The temptation, in a normalised market, is to relax. Lead times are manageable, prices are under control, stock is available. But the asymmetric nature of supply chain risk argues strongly against complacency. The journey from comfortable availability to acute shortage can be measured in weeks, while the recovery takes years.
Several factors could trigger a new tightening cycle in 2024:
Geopolitical risk remains elevated. Tensions between the US and China over semiconductor technology exports, the vulnerability of Taiwan-based foundries, and disruptions in global shipping lanes — including the Red Sea, where Houthi attacks are already diverting container traffic in early 2024 — represent live threats to supply continuity.
Structural demand acceleration in AI, electric vehicles and renewable energy is not cyclical. These sectors will increasingly compete for power semiconductors, high-speed memory and advanced packaging capacity.
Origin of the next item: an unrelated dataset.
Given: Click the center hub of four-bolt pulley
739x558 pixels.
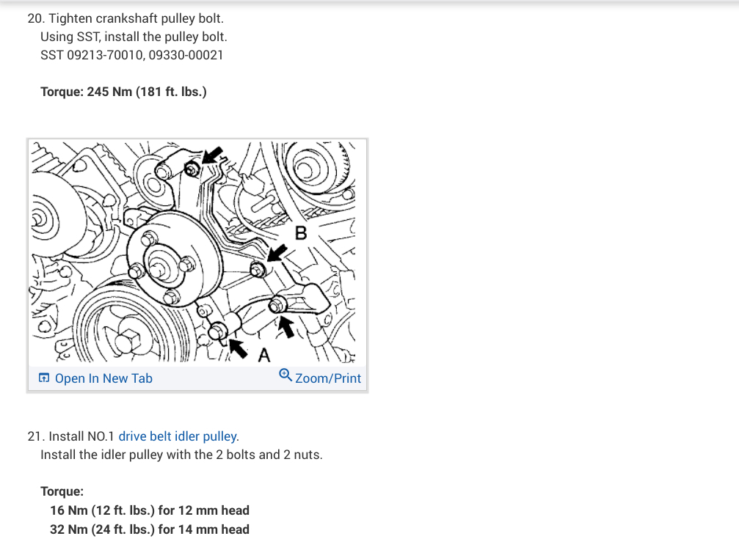Looking at the screenshot, I should (159, 270).
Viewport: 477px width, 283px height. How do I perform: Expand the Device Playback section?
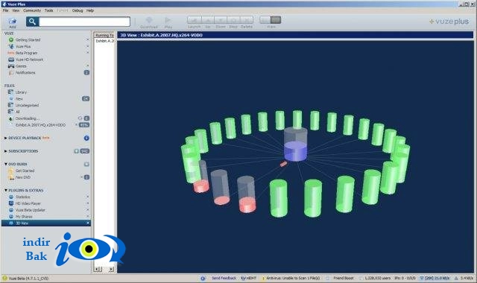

Reshoring investments — TSMC in Arizona, Intel in Ohio and Germany, Samsung in Texas — are genuinely underway but will not deliver meaningful capacity relief before 2026 at the earliest. The industry remains heavily dependent on a concentrated group of Asian foundries in the meantime.
The normalisation of lead times in early 2024 is unambiguously good news. For procurement teams, it restores flexibility and reduces emergency stock costs. For designers, it reopens access to components that were essentially unavailable for years.
But the structural vulnerabilities exposed by the 2020–2023 crisis have not disappeared. The companies that will navigate the next disruption best are those that use this window of relative calm to diversify their supplier base, invest in obsolescence monitoring, and build relationships with reliable, certified component partners rather than relying solely on the spot market.
At ARTRONIK COMPONENTS, this is precisely why we continue to expand our network of vetted manufacturing partners — ensuring that when the next cycle turns, our customers are protected.